28 Mart 2010 Pazar

DEATH OF A BULL

I’m going to start off with a few breadth charts.


The NYSE new highs – new lows chart is now on a sell signal as both the slow and fast average have rolled over and are accelerating downward.




Everything continues to point to an impending correction. The change in character the last two days is also suggestive that something is different. Instead of opening lower and rising through the day, the market has been gapping up but closing lower. This is a complete about face from what has been happening over the last two months.

I will be monitoring sentiment as the market moves down into the correction. If investors get scared and panic quickly then this should be a short correction. If we were to get a sharp selloff this is what I would expect to happen.
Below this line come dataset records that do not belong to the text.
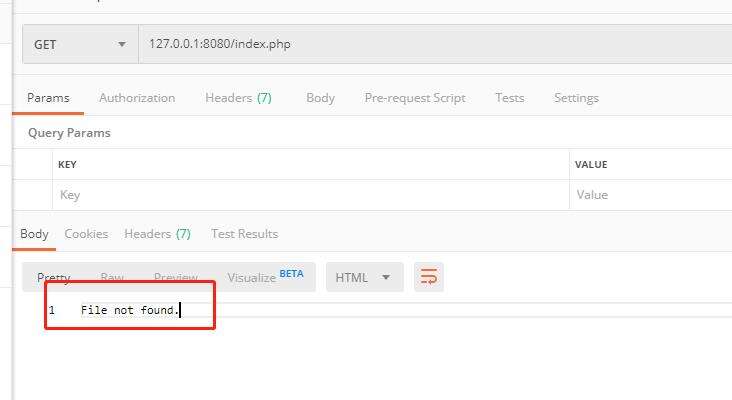Open the GET method dropdown
Viewport: 732px width, 400px height.
pyautogui.click(x=79, y=44)
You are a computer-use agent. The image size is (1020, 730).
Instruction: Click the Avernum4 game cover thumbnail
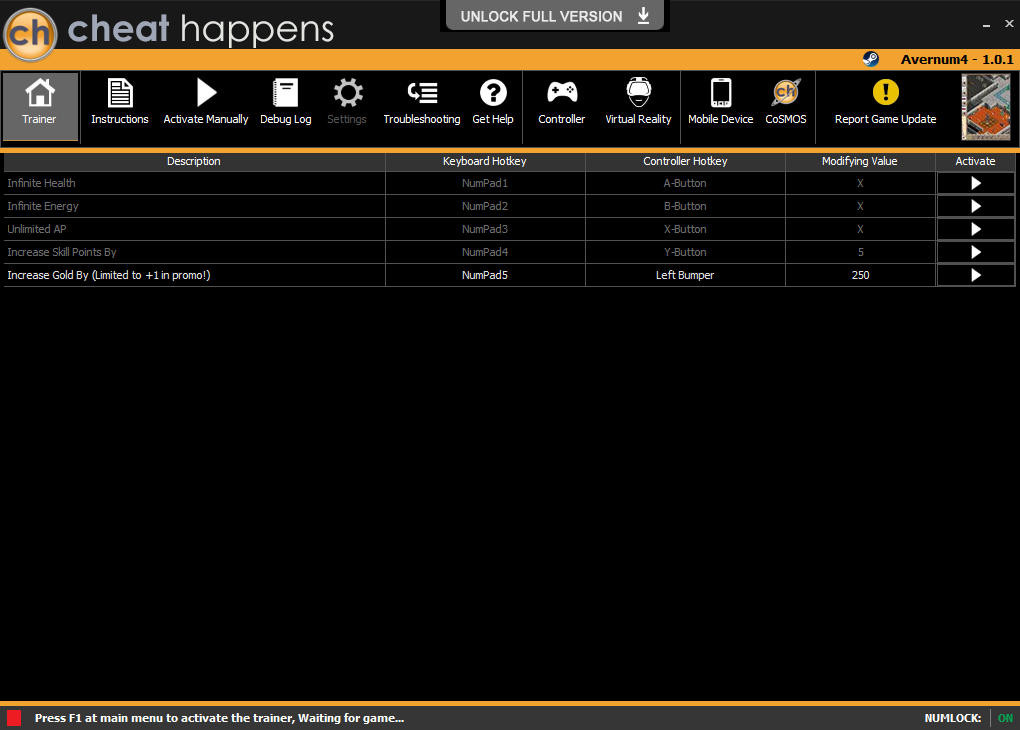click(x=986, y=107)
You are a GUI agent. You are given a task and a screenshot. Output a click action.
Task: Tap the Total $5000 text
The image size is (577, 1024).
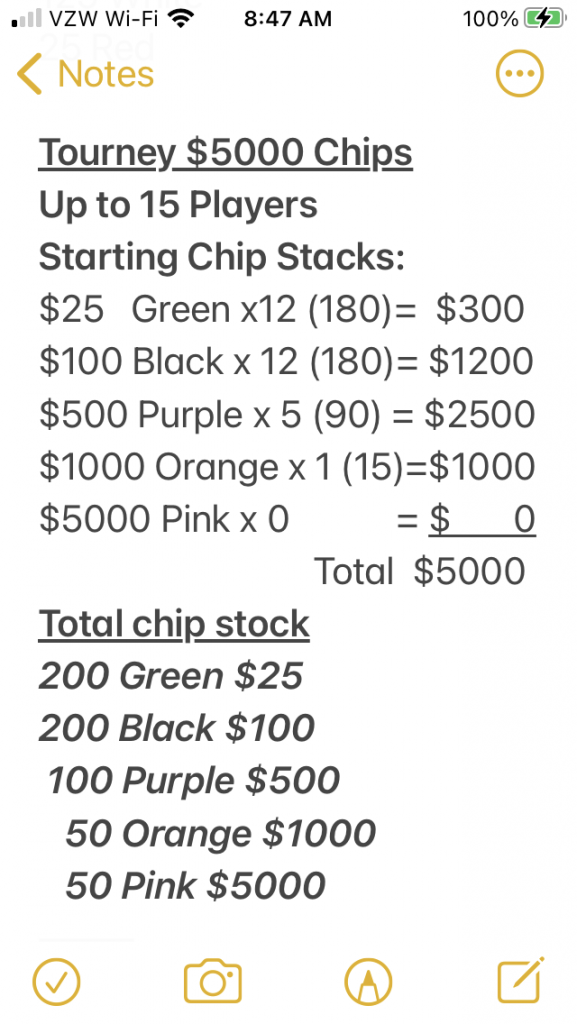pos(420,571)
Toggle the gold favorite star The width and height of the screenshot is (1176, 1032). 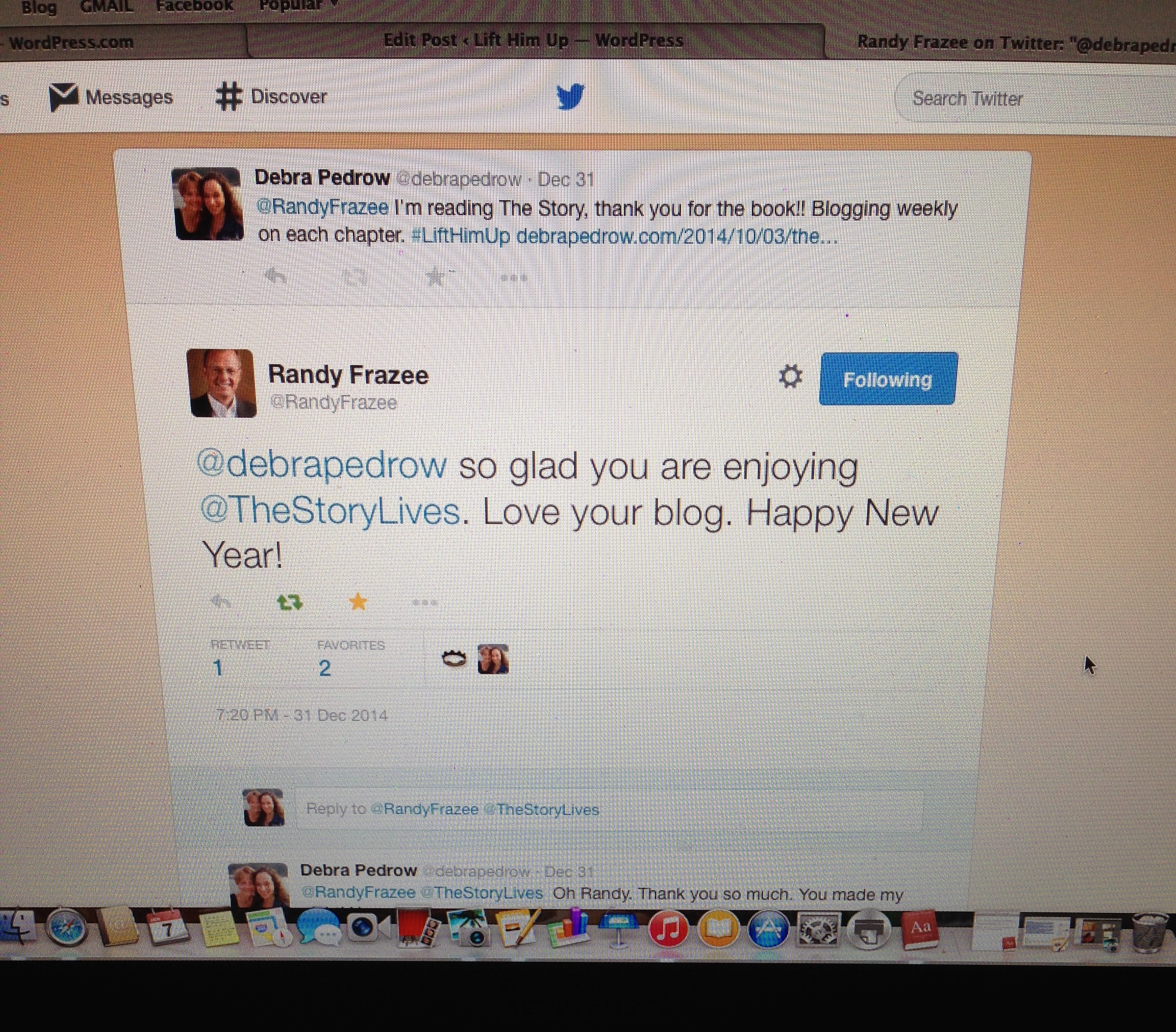click(358, 602)
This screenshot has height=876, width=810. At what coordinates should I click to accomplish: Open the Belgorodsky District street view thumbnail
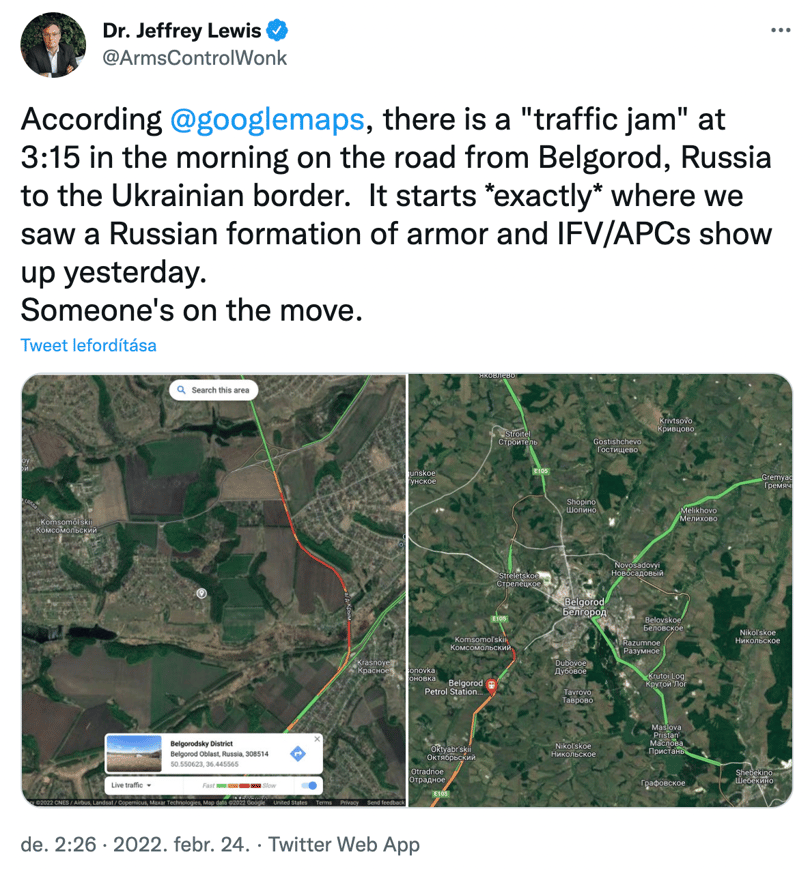pos(134,753)
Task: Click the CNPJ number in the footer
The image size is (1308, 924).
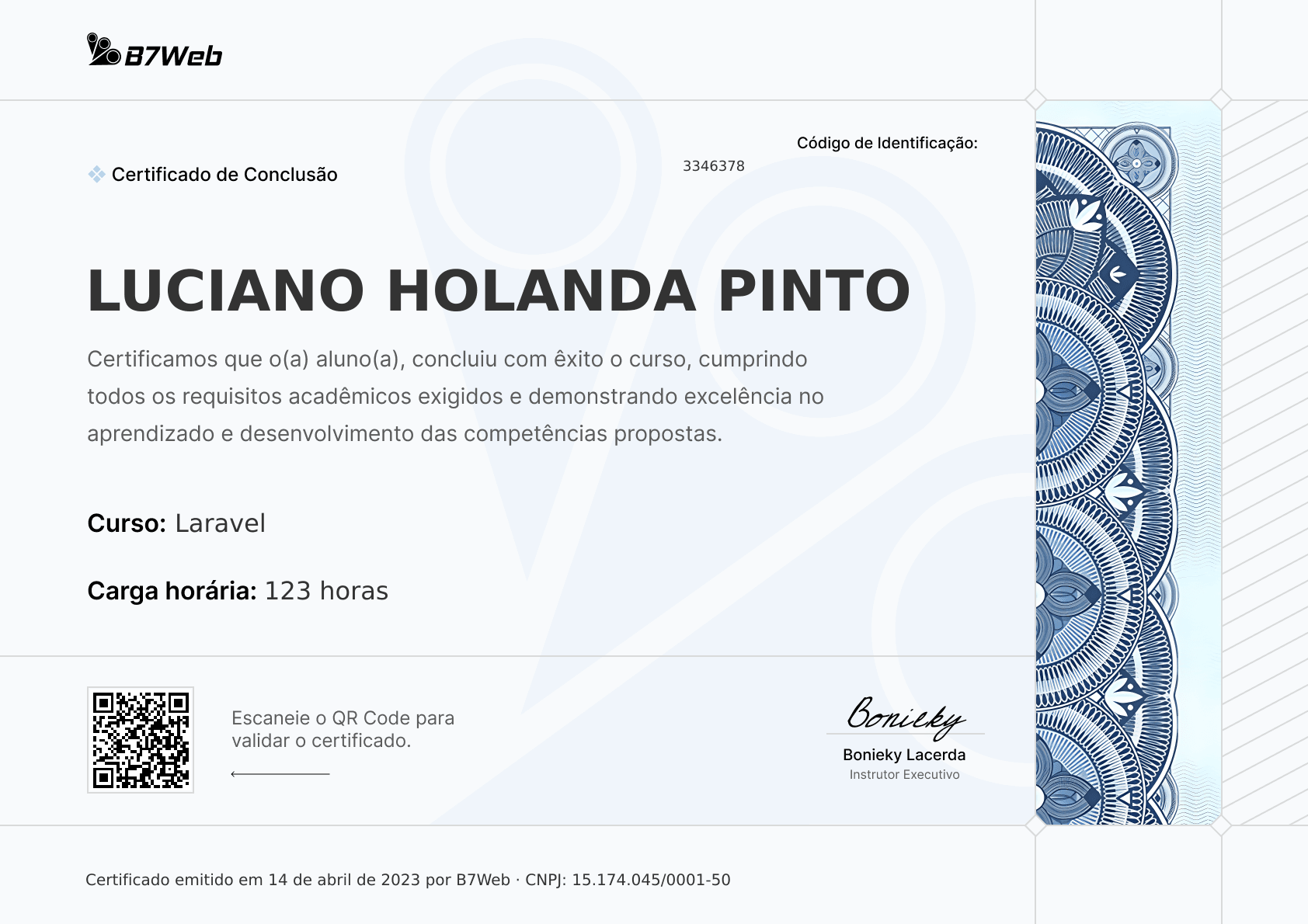Action: [651, 880]
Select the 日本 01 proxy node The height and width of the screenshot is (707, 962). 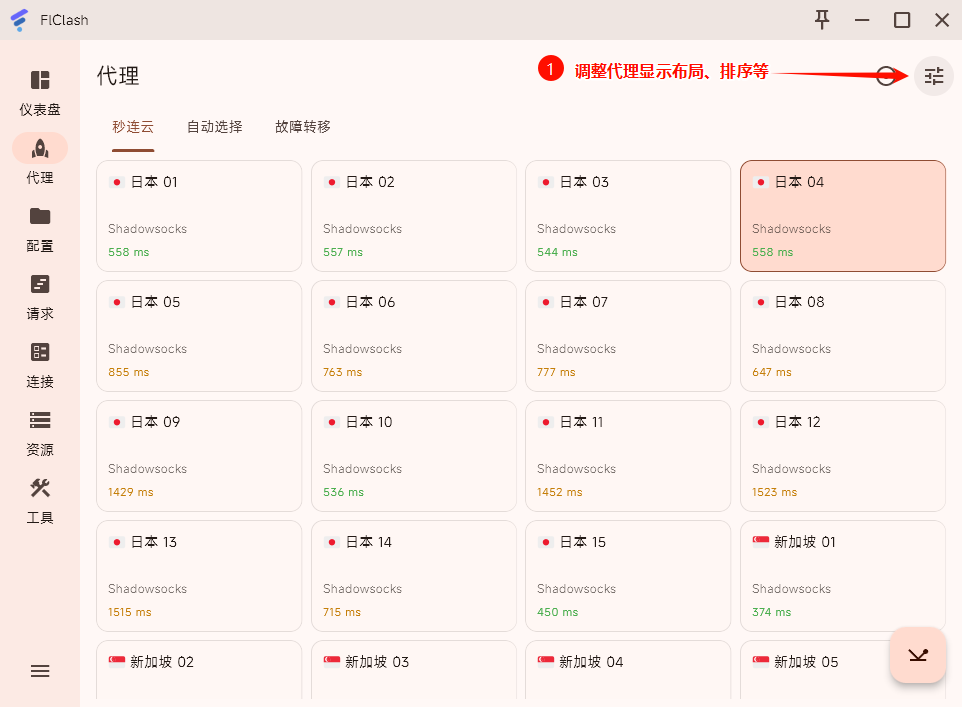(x=198, y=215)
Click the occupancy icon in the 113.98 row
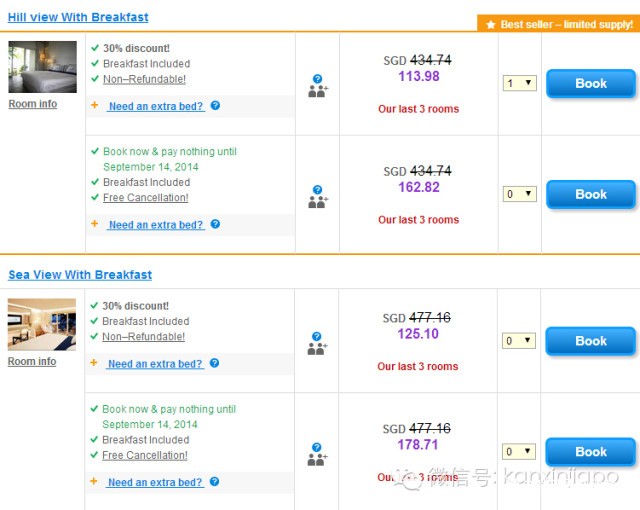 pyautogui.click(x=317, y=86)
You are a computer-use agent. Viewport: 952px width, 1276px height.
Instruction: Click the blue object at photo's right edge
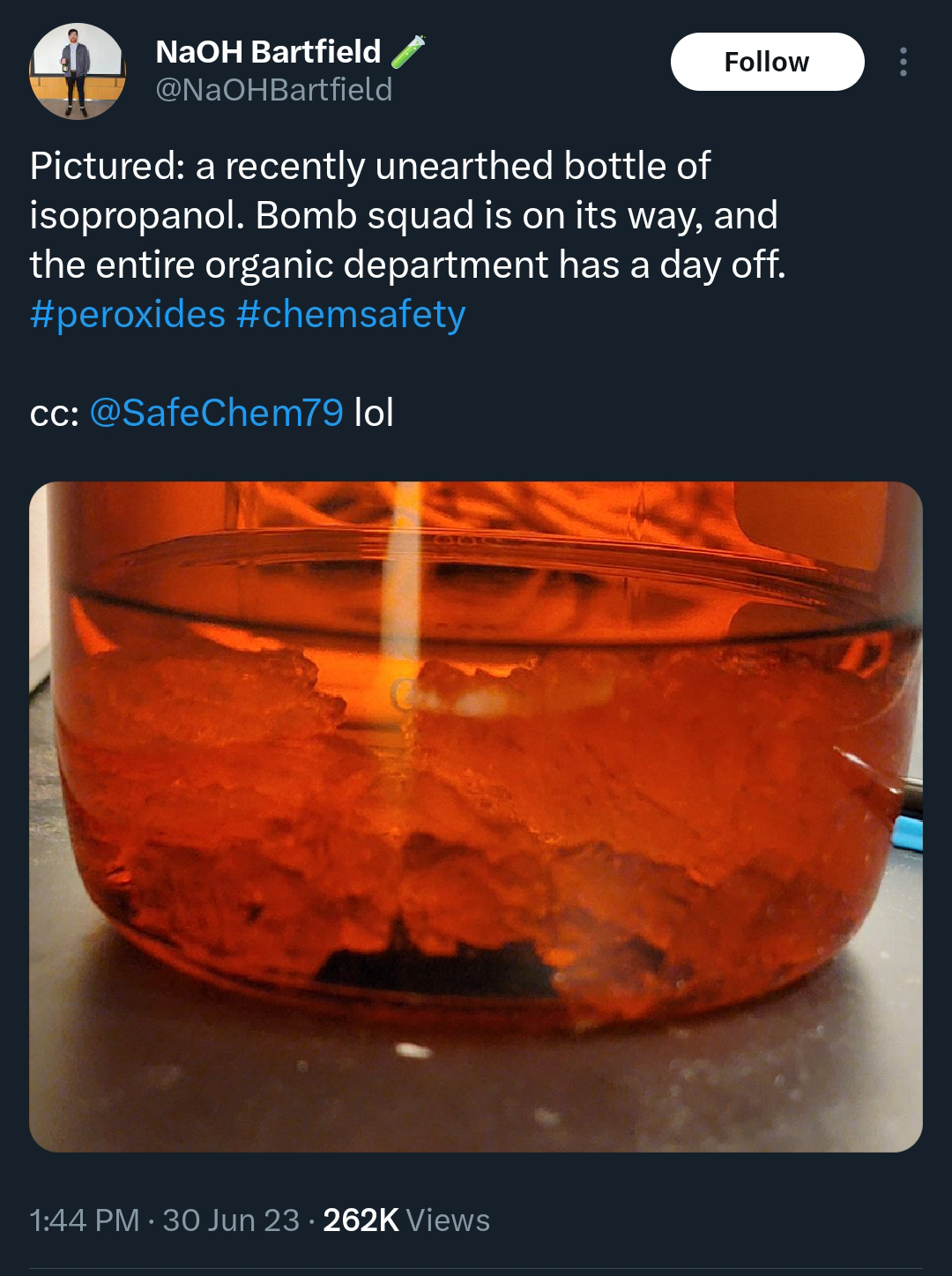(x=910, y=833)
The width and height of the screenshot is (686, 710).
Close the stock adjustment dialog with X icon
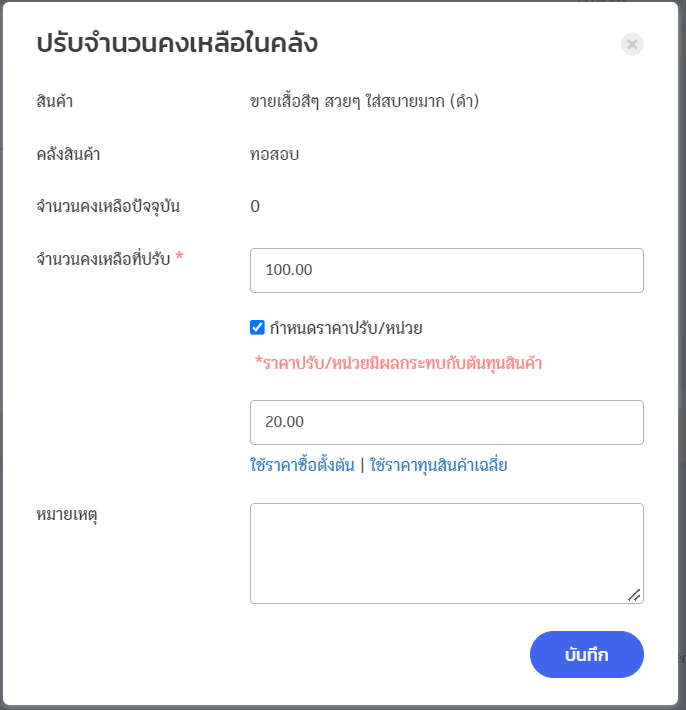[632, 44]
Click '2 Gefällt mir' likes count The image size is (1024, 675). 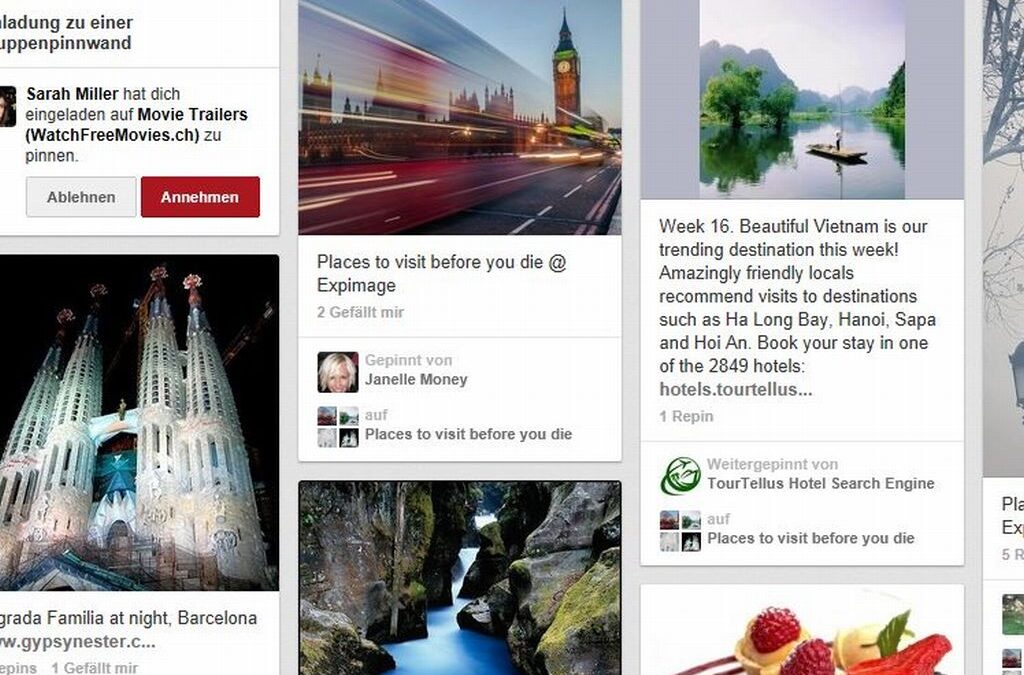click(x=360, y=312)
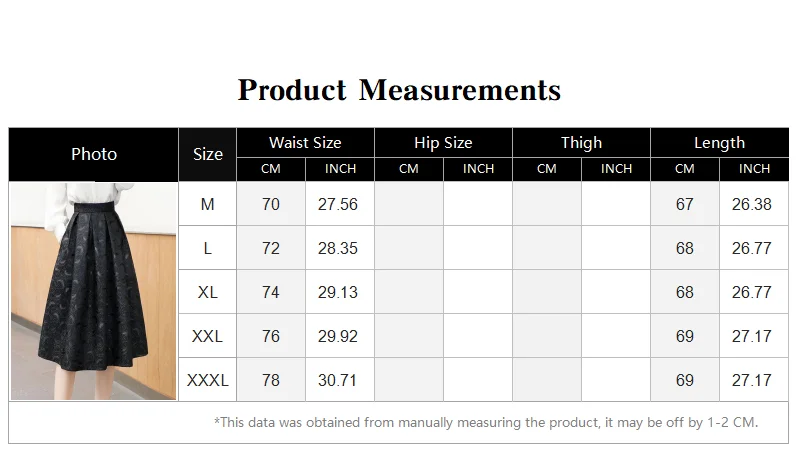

I’m talking 50+ S&P 500 points in 3 or 4 days.

If, however, investors have gotten locked into a buy the dip mentality it could slow the rate of decline and we might be looking at something lasting closer to 10 or more days.

I will say that what usually happens after one of these extreme momentum moves is that everyone heads for the door at the same time. The correction tends to be scary but over quickly as everyone panics all at once.

That’s what happened in February 2007 during the mini crash following the runaway move. The market gave back four months of gains in 8 days.


Now I don’t think we are going to give back 4 months of gains (this is only a daily cycle low not an intermediate cycle low), but I do think we could quickly fill the March 5th gap, which would be a 60 point loss. If that happened in 5 or 6 days it should be enough to swing the bullish sentiment all the way back to the extreme negative side of the boat. The market desperately needs to reset sentiment by going through another mini profit taking period and the sharper the correction, the better.

I’ve warned many times that the intermediate correction separating the second and third leg of the bull was only going to be a profit taking correction that would soon be recovered.

However, and as expected, while we were going through the last correction I had multiple traders inform me that this was the onset of another deflationary collapse.

Heck, I’m still seeing articles on the internet predicting another deflationary collapse any day now.

Often these predictions of disaster are associated with some imaginary trend line dating back to the 1970’s or 1980’s. I’ve even seen one site that based their predictions of an impending bear market on a trend line originating in the 30’s.

I have to ask, how many people from the 1930’s are still trading stocks and are there enough of them to really effect the markets? I have no earthly idea why a trend line starting back in the depression should have any significance at all to today’s market. Geez, some of the crazy stuff one sees in this business. It’s enough to make you wonder if common sense is dead.

I must say after watching both the tech and real estate bubbles expand and listening to the irrational reasons analysts gave at the time for why they weren’t bubbles, I have to think common sense is becoming a rare commodity in this day and age.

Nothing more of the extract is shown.